How to Get the Most Out of Your Zippers
When you are out in the mountains, zippers matter more than you imagine. However, for some reason, it seems that many people blame zippers when something goes wrong.
But then again, is it really fair to blame zippers themselves?
After all, zippers can be found everywhere, yet most of the time, people take them for granted even if they silently do their jobs and endure all forms of abuse until the day finally comes that they already have had enough and begin screaming for your attention.
If you feel like your current relationship with your zippers can use a bit of change and rehabilitation, below are a few approaches that may be able to help.
Anatomy of a Zipper
Before anything else, it is important to be clear on what you are dealing with in the first place. Every zipper comes with three parts: the pull, slider, and tape. All of these parts should be compatible with one another, and every component is subject to wear and tear and possible failure.
The sizes of zippers are roughly equivalent to the width of the coils or teeth when the zipper is closed and are measured in terms of millimeters. Zipper size standards have changed over the past few years. For instance, almost all zippers for sleeping bags used to be 8C or 8mm-wide coil zippers.
However, most manufacturers now use 5C zippers. Similarly, tooth zippers are ideal options for shell jackets since their improved abrasion resistance when the jacket is open. But many high-end shells are now made with lighter-weight waterproof coil zippers. The sleeker look gets rid of the need for a cover flap although it is less durable.

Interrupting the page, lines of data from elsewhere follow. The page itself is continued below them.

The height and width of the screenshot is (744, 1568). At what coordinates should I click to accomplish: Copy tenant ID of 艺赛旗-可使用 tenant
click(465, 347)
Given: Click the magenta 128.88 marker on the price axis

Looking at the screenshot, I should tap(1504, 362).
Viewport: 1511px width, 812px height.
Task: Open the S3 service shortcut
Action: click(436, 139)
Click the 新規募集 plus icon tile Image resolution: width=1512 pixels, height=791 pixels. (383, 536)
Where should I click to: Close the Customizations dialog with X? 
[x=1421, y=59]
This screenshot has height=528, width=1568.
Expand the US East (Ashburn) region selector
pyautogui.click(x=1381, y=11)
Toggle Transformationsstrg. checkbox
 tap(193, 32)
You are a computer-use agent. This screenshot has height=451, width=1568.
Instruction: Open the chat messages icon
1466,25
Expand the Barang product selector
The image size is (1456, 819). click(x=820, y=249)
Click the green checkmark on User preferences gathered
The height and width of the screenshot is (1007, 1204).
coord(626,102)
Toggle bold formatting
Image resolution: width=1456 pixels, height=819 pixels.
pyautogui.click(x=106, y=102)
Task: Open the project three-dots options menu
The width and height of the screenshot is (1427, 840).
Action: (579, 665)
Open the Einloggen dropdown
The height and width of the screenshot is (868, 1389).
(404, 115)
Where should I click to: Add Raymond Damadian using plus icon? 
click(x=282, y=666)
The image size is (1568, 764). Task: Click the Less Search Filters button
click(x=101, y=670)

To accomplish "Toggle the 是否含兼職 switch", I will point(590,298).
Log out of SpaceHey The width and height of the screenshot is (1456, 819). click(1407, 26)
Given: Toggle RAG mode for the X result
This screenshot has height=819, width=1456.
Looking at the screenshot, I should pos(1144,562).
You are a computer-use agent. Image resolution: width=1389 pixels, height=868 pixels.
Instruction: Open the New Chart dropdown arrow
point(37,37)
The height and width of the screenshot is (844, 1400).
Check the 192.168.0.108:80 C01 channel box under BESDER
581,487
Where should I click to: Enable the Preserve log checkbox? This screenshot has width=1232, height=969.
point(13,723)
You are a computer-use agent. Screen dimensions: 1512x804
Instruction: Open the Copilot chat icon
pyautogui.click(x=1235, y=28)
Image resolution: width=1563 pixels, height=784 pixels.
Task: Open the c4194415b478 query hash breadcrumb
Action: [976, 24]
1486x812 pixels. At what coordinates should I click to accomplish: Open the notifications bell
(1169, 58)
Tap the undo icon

All people count grams, and this is why manufacturers are always under pressure to reduce the weight without cutting corners when it comes to features. This is the reason why zippers, buckles, fabrics, and webbing are now being downsized so that they will be lighter, and sometimes even weaker.
It is nice to have reduced weight to carry in the backcountry, but you also need to be much more careful if you want your equipment to last and not leave you disappointed.
You might also consider using your purchasing power to reward those companies that design and manufacture gear that will last long, even when it ends up a bit heavier or with a much shorter list of bells and whistles.
Maintenance and Care
Basic maintenance and care for all zippers start with keeping them clean. Keep zippers protected from dirt, rinse them as needed out in the field if possible, and avoid forcing them, particularly when they are iced up or dirty. Standard metal sliders are more prone to corrosion, so be sure to rinse them properly after contact with salt. Salt, dirt, and ice all put additional wear on both the tape and slider of the zipper.
Avoid excessive force and be gentle. Cross-loading is mostly hard on zippers, so prevent any sideways pull if the zipper is not completely closed. To put it simply, hold packs and bags closed before zipping, use buckles and snaps that help protect zippers from sideways forces, close zippers properly before laundering, and unzip the tent doors entirely before squeezing through them.